**Assignment**:
Please write out exactly the lines of the data below from the line holding "The image size is (2576, 1394)." through the line holding "Open the PMT Support mailbox dropdown", and leave out the rest.

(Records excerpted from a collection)
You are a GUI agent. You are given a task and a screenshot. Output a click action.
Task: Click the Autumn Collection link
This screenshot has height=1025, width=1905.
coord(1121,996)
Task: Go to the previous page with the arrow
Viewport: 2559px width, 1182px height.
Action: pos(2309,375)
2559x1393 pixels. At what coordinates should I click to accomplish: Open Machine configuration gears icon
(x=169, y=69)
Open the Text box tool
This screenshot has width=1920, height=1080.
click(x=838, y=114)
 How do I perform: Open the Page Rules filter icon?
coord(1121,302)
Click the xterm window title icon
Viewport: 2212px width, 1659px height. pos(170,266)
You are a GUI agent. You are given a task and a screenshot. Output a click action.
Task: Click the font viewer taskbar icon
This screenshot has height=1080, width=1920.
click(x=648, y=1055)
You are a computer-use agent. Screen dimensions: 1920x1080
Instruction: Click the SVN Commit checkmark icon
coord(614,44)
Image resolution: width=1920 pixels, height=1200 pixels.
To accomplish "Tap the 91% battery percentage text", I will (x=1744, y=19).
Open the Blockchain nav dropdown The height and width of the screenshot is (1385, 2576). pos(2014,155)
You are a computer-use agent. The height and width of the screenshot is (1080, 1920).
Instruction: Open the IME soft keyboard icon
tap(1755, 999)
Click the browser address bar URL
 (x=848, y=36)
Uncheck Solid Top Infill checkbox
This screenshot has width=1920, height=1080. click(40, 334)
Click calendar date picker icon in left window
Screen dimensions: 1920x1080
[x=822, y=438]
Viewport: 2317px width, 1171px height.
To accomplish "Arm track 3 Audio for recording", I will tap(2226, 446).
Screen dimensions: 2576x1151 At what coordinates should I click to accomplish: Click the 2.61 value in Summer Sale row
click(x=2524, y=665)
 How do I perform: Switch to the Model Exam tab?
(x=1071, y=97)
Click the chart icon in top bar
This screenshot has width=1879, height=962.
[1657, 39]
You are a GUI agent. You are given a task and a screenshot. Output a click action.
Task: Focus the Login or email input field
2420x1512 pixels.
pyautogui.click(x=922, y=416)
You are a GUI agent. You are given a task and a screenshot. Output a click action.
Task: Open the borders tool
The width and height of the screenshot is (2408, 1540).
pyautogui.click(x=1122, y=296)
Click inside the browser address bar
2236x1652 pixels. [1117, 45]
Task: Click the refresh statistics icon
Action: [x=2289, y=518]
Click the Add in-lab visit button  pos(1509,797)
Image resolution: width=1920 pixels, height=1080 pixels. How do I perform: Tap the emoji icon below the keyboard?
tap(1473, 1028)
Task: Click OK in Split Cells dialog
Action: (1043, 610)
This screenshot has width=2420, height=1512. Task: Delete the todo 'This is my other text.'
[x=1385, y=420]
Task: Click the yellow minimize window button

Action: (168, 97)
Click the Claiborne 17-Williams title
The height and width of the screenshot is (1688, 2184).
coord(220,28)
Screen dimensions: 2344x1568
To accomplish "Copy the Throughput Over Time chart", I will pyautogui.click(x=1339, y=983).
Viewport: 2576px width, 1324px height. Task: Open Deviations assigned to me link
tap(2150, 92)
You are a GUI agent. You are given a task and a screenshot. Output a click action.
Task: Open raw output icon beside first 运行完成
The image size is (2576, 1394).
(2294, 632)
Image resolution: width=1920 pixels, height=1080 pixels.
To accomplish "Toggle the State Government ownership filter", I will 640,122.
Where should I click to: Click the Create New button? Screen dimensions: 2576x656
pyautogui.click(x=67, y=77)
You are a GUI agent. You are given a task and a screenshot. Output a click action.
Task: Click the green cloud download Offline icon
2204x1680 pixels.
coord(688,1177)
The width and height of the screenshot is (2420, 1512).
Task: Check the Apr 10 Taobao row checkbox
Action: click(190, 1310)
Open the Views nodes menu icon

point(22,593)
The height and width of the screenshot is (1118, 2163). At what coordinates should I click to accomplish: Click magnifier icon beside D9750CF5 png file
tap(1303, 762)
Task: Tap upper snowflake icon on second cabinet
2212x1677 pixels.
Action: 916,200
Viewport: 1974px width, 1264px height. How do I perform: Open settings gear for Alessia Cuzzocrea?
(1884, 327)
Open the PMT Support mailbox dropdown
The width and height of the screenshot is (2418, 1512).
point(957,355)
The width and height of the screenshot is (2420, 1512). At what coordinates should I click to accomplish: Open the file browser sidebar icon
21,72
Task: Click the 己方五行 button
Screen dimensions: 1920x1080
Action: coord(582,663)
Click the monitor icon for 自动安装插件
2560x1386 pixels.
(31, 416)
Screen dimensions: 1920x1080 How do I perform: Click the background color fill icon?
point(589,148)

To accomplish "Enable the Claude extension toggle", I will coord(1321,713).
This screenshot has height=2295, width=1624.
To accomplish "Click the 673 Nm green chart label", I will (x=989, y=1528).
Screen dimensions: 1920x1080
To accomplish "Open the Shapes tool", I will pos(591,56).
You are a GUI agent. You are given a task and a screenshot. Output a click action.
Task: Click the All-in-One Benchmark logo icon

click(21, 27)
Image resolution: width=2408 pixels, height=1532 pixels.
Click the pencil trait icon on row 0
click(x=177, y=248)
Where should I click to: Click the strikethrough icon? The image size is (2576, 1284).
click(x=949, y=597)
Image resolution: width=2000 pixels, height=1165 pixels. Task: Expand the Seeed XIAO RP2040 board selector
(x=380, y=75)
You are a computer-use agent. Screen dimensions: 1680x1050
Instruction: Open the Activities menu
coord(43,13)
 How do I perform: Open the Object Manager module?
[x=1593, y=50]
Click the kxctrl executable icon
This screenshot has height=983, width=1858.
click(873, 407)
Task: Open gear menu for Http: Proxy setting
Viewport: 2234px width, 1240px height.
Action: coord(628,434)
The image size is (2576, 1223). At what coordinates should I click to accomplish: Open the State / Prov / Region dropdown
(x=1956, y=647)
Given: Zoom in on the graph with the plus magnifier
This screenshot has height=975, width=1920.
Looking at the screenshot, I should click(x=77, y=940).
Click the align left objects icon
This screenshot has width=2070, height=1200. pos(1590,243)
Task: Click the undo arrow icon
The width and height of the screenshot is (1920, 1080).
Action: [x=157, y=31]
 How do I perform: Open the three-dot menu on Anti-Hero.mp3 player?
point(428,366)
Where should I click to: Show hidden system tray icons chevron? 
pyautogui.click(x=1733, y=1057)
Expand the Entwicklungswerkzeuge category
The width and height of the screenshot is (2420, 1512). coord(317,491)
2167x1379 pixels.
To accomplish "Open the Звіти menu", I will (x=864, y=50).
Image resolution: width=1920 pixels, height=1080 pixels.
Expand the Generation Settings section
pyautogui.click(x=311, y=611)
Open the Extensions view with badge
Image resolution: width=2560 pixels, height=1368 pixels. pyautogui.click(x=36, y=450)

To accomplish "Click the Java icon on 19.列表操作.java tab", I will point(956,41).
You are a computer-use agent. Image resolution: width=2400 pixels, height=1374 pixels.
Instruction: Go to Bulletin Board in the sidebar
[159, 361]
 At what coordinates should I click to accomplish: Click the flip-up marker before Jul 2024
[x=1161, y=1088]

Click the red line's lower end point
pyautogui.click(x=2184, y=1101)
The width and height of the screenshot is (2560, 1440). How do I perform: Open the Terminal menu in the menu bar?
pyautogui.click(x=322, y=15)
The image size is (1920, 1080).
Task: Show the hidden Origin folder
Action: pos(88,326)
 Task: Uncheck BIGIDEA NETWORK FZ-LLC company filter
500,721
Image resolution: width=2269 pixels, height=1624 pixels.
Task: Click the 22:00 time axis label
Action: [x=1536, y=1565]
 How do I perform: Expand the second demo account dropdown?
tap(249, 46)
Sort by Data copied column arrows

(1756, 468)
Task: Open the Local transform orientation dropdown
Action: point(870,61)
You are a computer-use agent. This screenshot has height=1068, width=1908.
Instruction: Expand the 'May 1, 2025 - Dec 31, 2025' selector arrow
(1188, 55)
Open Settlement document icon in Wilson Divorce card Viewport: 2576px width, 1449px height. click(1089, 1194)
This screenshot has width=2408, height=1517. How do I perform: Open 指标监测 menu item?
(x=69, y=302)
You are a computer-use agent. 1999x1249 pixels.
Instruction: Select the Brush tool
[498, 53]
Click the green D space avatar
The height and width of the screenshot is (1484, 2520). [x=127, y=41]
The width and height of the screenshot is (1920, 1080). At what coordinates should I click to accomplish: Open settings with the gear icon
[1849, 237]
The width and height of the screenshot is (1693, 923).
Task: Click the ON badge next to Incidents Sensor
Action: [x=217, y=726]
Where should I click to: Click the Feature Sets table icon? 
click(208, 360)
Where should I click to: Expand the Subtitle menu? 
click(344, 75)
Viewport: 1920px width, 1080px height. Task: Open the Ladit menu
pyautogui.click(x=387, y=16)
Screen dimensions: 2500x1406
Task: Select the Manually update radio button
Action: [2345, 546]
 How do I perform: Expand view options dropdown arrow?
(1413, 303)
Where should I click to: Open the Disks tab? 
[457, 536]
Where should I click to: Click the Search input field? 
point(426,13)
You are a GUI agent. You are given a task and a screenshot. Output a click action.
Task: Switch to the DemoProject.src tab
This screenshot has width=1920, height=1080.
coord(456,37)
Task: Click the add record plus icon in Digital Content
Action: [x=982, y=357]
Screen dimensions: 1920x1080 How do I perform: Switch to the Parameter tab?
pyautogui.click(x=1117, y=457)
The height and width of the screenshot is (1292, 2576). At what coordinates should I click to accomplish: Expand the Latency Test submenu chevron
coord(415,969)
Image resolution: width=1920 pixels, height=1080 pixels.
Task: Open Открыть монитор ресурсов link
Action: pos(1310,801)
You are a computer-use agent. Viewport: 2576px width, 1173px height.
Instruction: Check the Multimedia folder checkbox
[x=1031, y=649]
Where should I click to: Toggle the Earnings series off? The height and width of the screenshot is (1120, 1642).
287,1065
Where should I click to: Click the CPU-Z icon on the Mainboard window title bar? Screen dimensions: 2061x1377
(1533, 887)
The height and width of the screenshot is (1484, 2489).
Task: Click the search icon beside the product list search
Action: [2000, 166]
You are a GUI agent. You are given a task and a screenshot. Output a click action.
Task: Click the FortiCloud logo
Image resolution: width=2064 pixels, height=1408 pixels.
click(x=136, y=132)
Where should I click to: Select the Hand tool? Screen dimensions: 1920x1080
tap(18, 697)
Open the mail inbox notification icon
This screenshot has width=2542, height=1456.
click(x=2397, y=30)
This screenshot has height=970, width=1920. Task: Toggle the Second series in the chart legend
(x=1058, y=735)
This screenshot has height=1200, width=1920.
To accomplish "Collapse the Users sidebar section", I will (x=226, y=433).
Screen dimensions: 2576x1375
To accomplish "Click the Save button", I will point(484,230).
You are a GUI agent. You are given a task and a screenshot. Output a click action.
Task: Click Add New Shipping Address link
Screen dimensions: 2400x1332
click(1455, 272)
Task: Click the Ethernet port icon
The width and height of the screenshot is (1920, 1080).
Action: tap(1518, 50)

**Finished task**:
The image size is (2576, 1394).
(2294, 632)
Image resolution: width=1920 pixels, height=1080 pixels.
To accomplish "Toggle the State Government ownership filter", I will 640,122.
Where should I click to: Click the Create New button? Screen dimensions: 2576x656
pyautogui.click(x=67, y=77)
You are a GUI agent. You are given a task and a screenshot. Output a click action.
Task: Click the green cloud download Offline icon
2204x1680 pixels.
coord(688,1177)
The width and height of the screenshot is (2420, 1512).
Task: Check the Apr 10 Taobao row checkbox
Action: click(190, 1310)
Open the Views nodes menu icon

point(22,593)
The height and width of the screenshot is (1118, 2163). At what coordinates should I click to accomplish: Click magnifier icon beside D9750CF5 png file
tap(1303, 762)
Task: Tap upper snowflake icon on second cabinet
2212x1677 pixels.
Action: 916,200
Viewport: 1974px width, 1264px height. How do I perform: Open settings gear for Alessia Cuzzocrea?
(1884, 327)
Open the PMT Support mailbox dropdown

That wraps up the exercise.